TASK DESCRIPTION ::
Rewrite all of the following data, substituting "Voucher" for every occurrence of "Mã giảm giá" and keeping everything else the same. Omit the pictures from your answer.
■ ■ ■ ■ ■ ■ ■
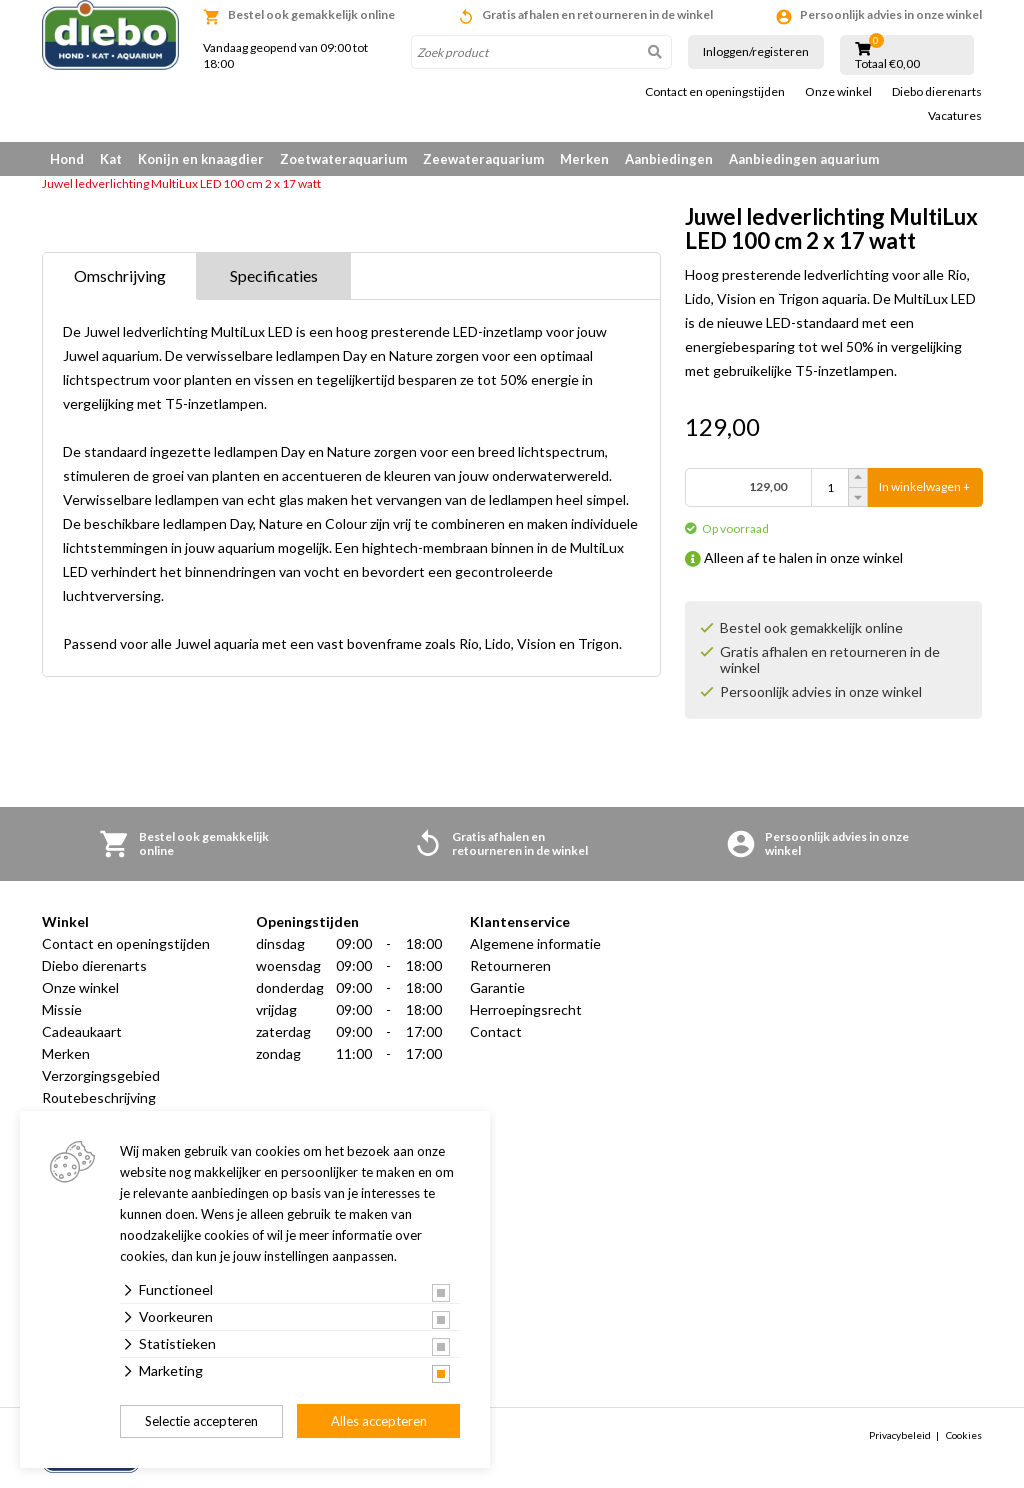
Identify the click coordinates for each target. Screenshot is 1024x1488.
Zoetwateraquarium (343, 159)
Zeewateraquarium (483, 159)
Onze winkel (838, 92)
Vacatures (955, 116)
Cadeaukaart (82, 1031)
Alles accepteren (379, 1421)
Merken (584, 159)
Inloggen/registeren (756, 51)
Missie (62, 1009)
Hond (67, 159)
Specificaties (274, 275)
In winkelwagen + (924, 487)
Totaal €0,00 (887, 64)
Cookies (964, 1435)
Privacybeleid (900, 1435)
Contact (496, 1031)
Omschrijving (120, 275)
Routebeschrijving (99, 1097)
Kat (111, 159)
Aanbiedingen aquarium (804, 159)
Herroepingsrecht (526, 1009)
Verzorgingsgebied (101, 1075)
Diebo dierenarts (937, 92)
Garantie (497, 987)
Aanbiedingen (669, 159)
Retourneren (510, 965)
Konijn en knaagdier (201, 159)
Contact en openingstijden (715, 92)
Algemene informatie (535, 943)
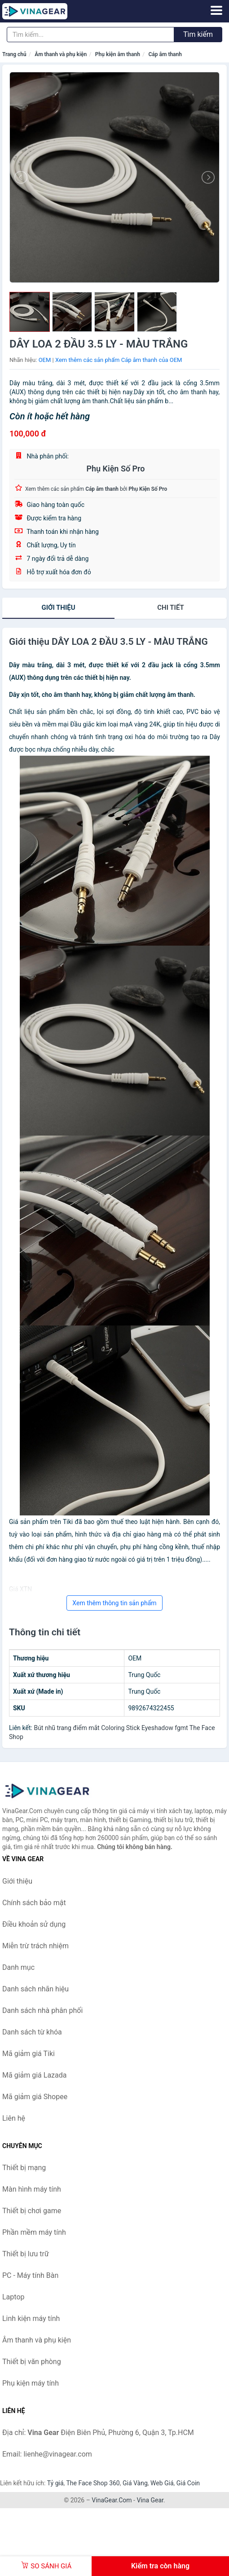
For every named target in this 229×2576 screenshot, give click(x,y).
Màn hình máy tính (31, 2189)
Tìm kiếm (198, 34)
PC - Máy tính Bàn (30, 2275)
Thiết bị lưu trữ (25, 2254)
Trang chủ (14, 54)
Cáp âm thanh (165, 54)
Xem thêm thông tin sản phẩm (114, 1603)
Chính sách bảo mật (34, 1902)
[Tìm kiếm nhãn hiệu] (90, 34)
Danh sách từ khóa (32, 2032)
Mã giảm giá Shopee (34, 2096)
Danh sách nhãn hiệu (35, 1989)
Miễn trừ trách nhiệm (35, 1946)
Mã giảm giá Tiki (28, 2053)
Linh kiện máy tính (31, 2318)
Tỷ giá (55, 2483)
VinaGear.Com (112, 2500)
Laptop (13, 2297)
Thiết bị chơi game (31, 2210)
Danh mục (18, 1967)
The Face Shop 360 (92, 2483)
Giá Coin (188, 2483)
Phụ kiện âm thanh (117, 54)
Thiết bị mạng (24, 2167)
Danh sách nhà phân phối (42, 2010)
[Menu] (216, 10)
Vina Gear (150, 2500)
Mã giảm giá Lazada (34, 2075)
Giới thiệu (58, 607)
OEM (45, 360)
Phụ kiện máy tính (30, 2383)
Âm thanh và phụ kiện (61, 54)
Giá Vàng (135, 2483)
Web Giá (162, 2483)
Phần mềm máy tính (34, 2232)
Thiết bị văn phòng (31, 2361)
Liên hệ (13, 2118)
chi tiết (170, 607)
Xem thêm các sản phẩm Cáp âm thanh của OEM (118, 360)
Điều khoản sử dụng (34, 1924)
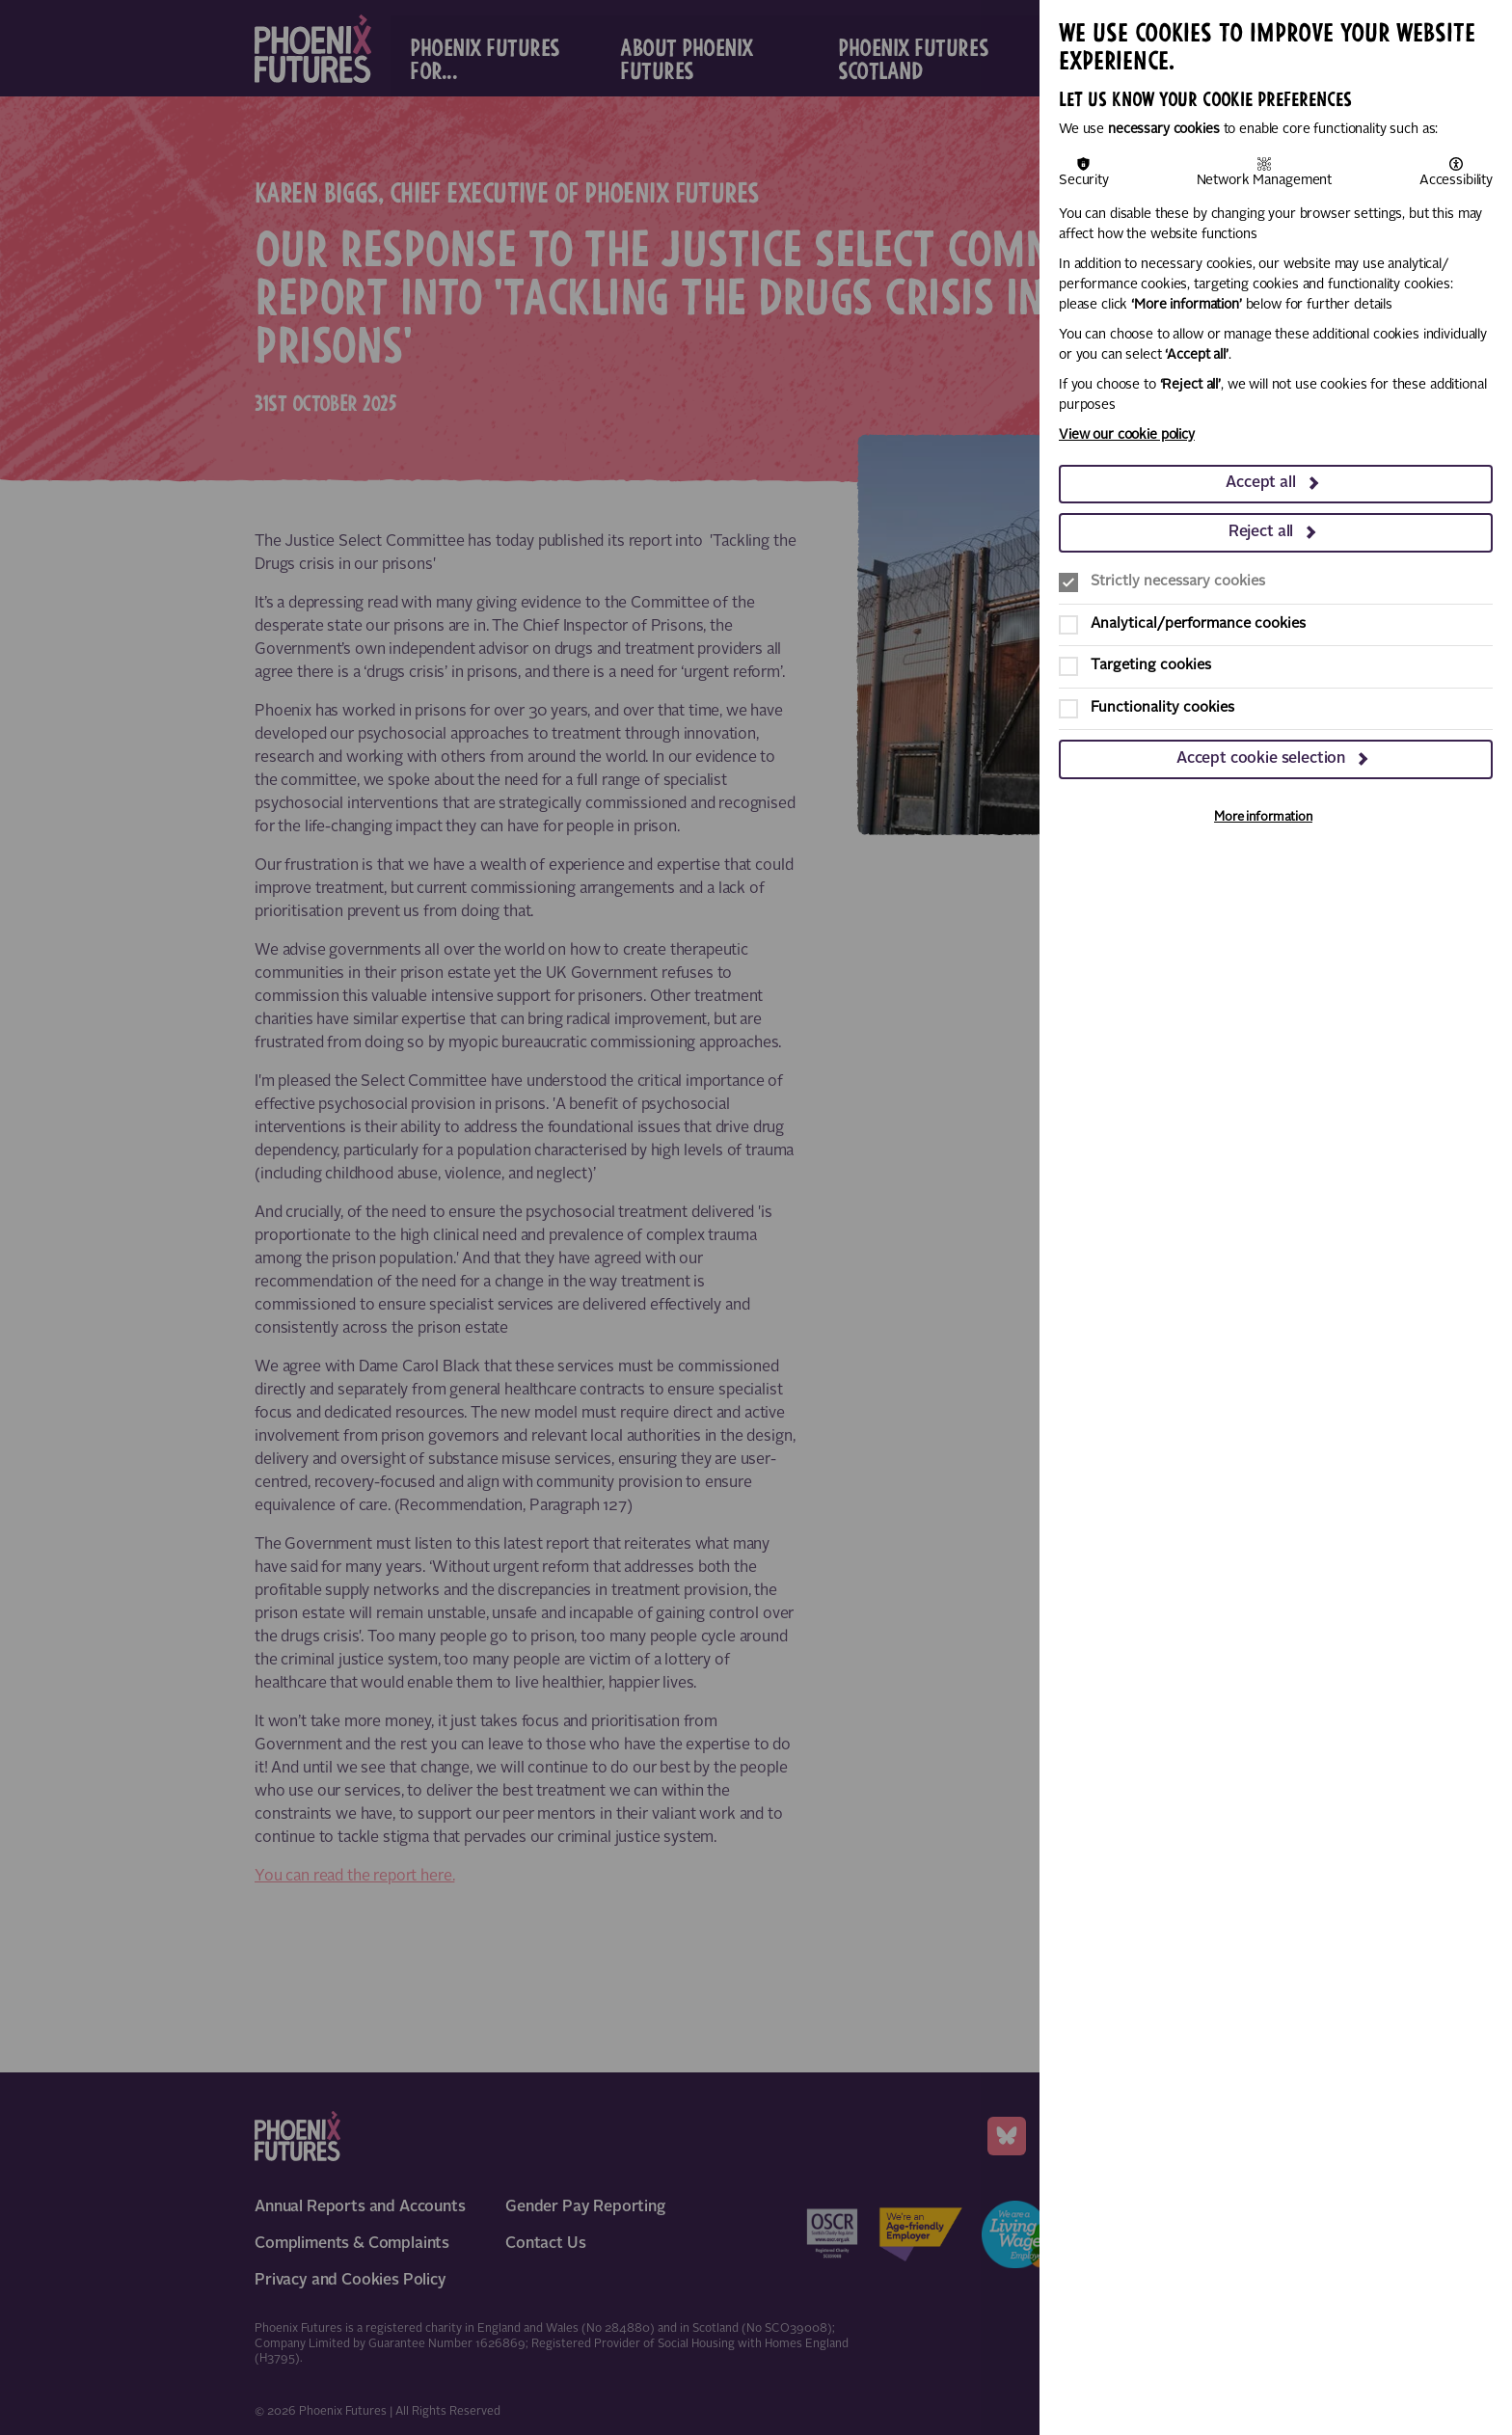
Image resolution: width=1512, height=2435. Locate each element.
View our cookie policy (1127, 435)
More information (1263, 817)
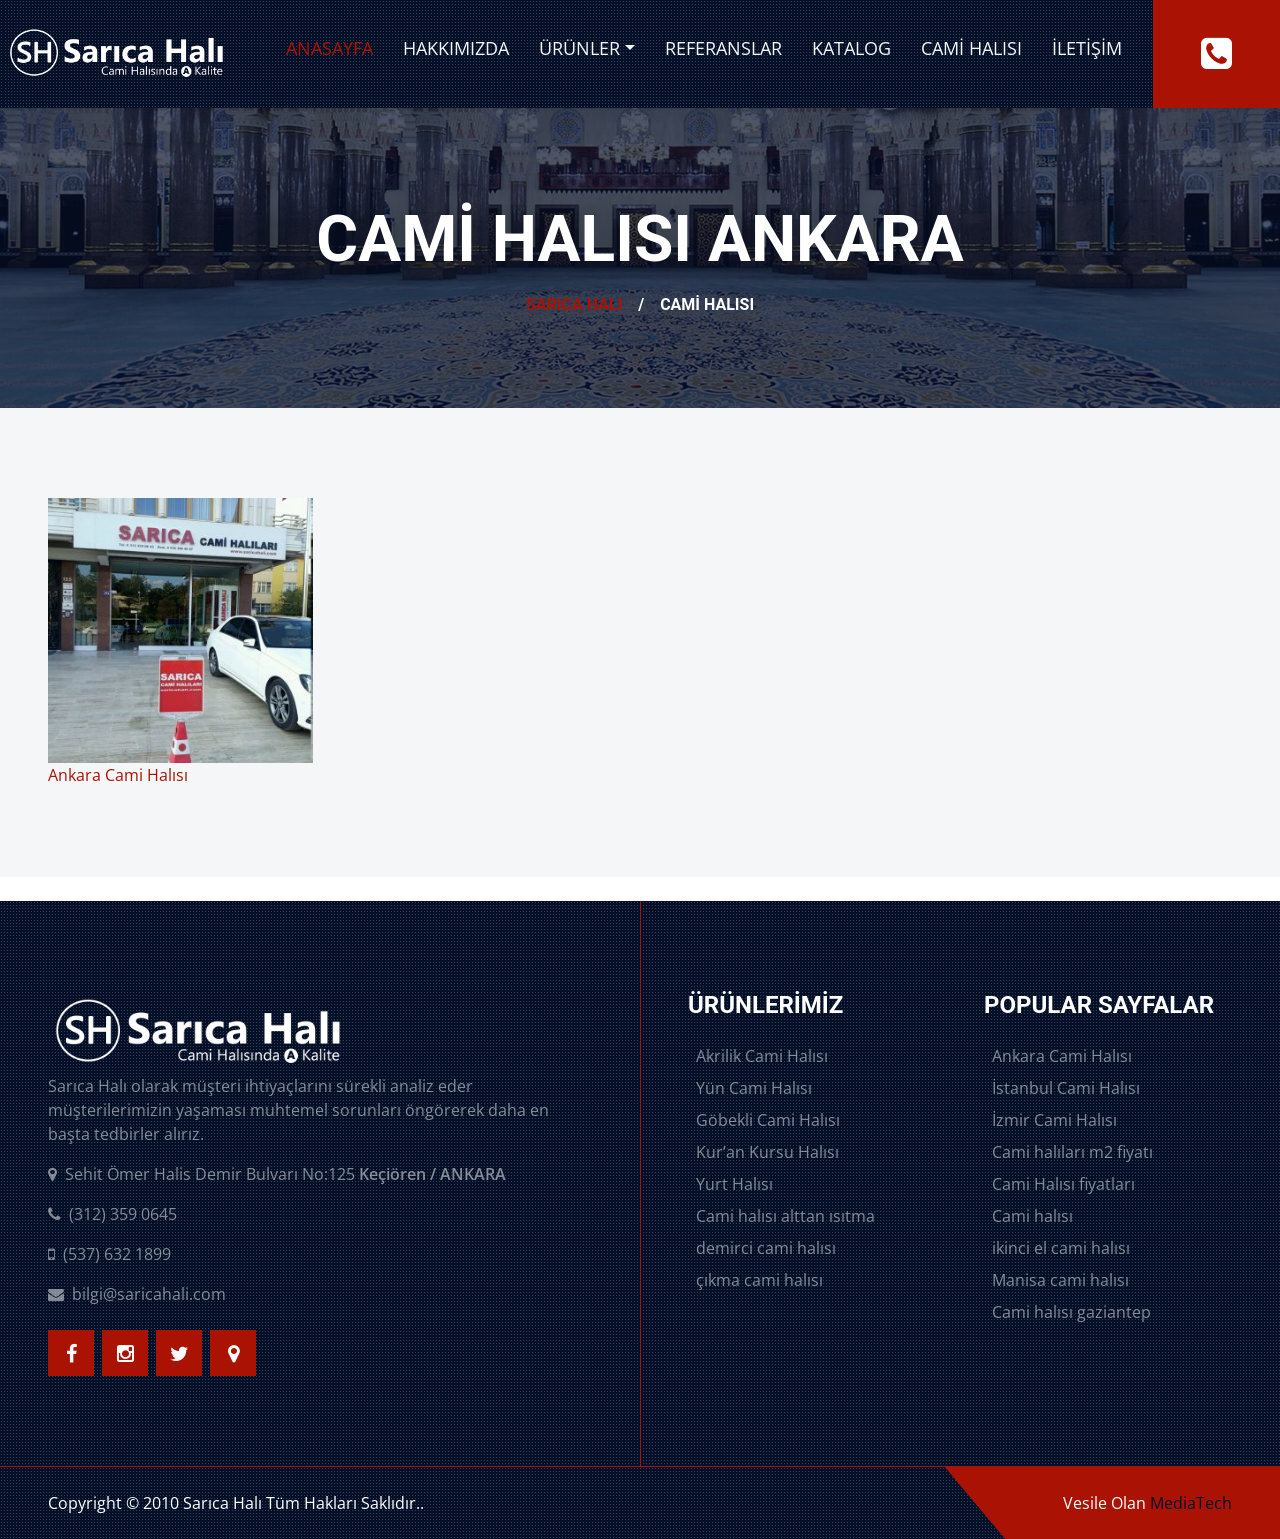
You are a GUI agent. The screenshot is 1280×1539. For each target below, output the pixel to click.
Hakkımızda (456, 48)
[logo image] (116, 54)
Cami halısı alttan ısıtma (785, 1216)
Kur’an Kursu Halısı (767, 1152)
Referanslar (723, 48)
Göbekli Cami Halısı (768, 1120)
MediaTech (1191, 1503)
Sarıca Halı (574, 304)
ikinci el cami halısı (1061, 1248)
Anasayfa (329, 48)
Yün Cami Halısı (754, 1088)
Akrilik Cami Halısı (762, 1056)
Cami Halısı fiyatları (1063, 1184)
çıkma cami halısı (759, 1280)
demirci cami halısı (766, 1248)
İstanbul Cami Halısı (1066, 1088)
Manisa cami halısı (1060, 1280)
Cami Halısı (971, 48)
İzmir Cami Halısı (1054, 1120)
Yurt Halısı (734, 1184)
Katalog (851, 48)
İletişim (1087, 48)
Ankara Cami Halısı (1062, 1056)
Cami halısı (1032, 1216)
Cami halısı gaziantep (1071, 1312)
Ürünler (579, 48)
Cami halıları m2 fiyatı (1072, 1152)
■ ■ ■ ■ ■ ■ ■
SOLUTION TO THE EXERCISE ::
Identify the click coordinates for each target. Screenshot is 1024x1488.
Zoetwateraquarium (343, 159)
Zeewateraquarium (483, 159)
Onze winkel (838, 92)
Vacatures (955, 116)
Cadeaukaart (82, 1031)
Alles accepteren (379, 1421)
Merken (584, 159)
Inloggen/registeren (756, 51)
Missie (62, 1009)
Hond (67, 159)
Specificaties (274, 275)
In winkelwagen + (924, 487)
Totaal €0,00 (887, 64)
Cookies (964, 1435)
Privacybeleid (900, 1435)
Contact (496, 1031)
Omschrijving (120, 275)
Routebeschrijving (99, 1097)
Kat (111, 159)
Aanbiedingen aquarium (804, 159)
Herroepingsrecht (526, 1009)
Verzorgingsgebied (101, 1075)
Diebo dierenarts (937, 92)
Garantie (497, 987)
Aanbiedingen (669, 159)
Retourneren (510, 965)
Konijn en knaagdier (201, 159)
Contact en openingstijden (715, 92)
Algemene informatie (535, 943)
For every named target in this 229×2576 screenshot, give click(x,y).
Màn hình máy tính (31, 2189)
Tìm kiếm (198, 34)
PC - Máy tính Bàn (30, 2275)
Thiết bị lưu trữ (25, 2254)
Trang chủ (14, 54)
Cáp âm thanh (165, 54)
Xem thêm thông tin sản phẩm (114, 1603)
Chính sách bảo mật (34, 1902)
[Tìm kiếm nhãn hiệu] (90, 34)
Danh sách từ khóa (32, 2032)
Voucher Shopee (34, 2096)
Danh sách nhãn hiệu (35, 1989)
Miễn trừ trách nhiệm (35, 1946)
Voucher Tiki (28, 2053)
Linh kiện máy tính (31, 2318)
Tỷ giá (55, 2483)
VinaGear.Com (112, 2500)
Laptop (13, 2297)
Thiết bị chơi game (31, 2210)
Danh mục (18, 1967)
The Face Shop 360 (92, 2483)
Giá Coin (188, 2483)
Phụ kiện âm thanh (117, 54)
Thiết bị mạng (24, 2167)
Danh sách nhà phân phối (42, 2010)
[Menu] (216, 10)
Vina Gear (150, 2500)
Voucher Lazada (34, 2075)
Giới thiệu (58, 607)
OEM (45, 360)
Phụ kiện máy tính (30, 2383)
Âm thanh và phụ kiện (61, 54)
Giá Vàng (135, 2483)
Web Giá (162, 2483)
Phần mềm máy tính (34, 2232)
Thiết bị văn phòng (31, 2361)
Liên hệ (13, 2118)
chi tiết (170, 607)
Xem thêm các sản phẩm Cáp âm thanh của OEM (118, 360)
Điều khoản sử dụng (34, 1924)
Image resolution: width=1512, height=2435. Locate each element.
View our cookie policy (1127, 435)
More information (1263, 817)
You are a GUI agent. The screenshot is 1280×1539. For each target below, output the pixel to click.
Hakkımızda (456, 48)
[logo image] (116, 54)
Cami halısı alttan ısıtma (785, 1216)
Kur’an Kursu Halısı (767, 1152)
Referanslar (723, 48)
Göbekli Cami Halısı (768, 1120)
MediaTech (1191, 1503)
Sarıca Halı (574, 304)
ikinci el cami halısı (1061, 1248)
Anasayfa (329, 48)
Yün Cami Halısı (754, 1088)
Akrilik Cami Halısı (762, 1056)
Cami Halısı fiyatları (1063, 1184)
çıkma cami halısı (759, 1280)
demirci cami halısı (766, 1248)
İstanbul Cami Halısı (1066, 1088)
Manisa cami halısı (1060, 1280)
Cami Halısı (971, 48)
İzmir Cami Halısı (1054, 1120)
Yurt Halısı (734, 1184)
Katalog (851, 48)
İletişim (1087, 48)
Ankara Cami Halısı (1062, 1056)
Cami halısı (1032, 1216)
Cami halısı gaziantep (1071, 1312)
Ürünler (579, 48)
Cami halıları m2 fiyatı (1072, 1152)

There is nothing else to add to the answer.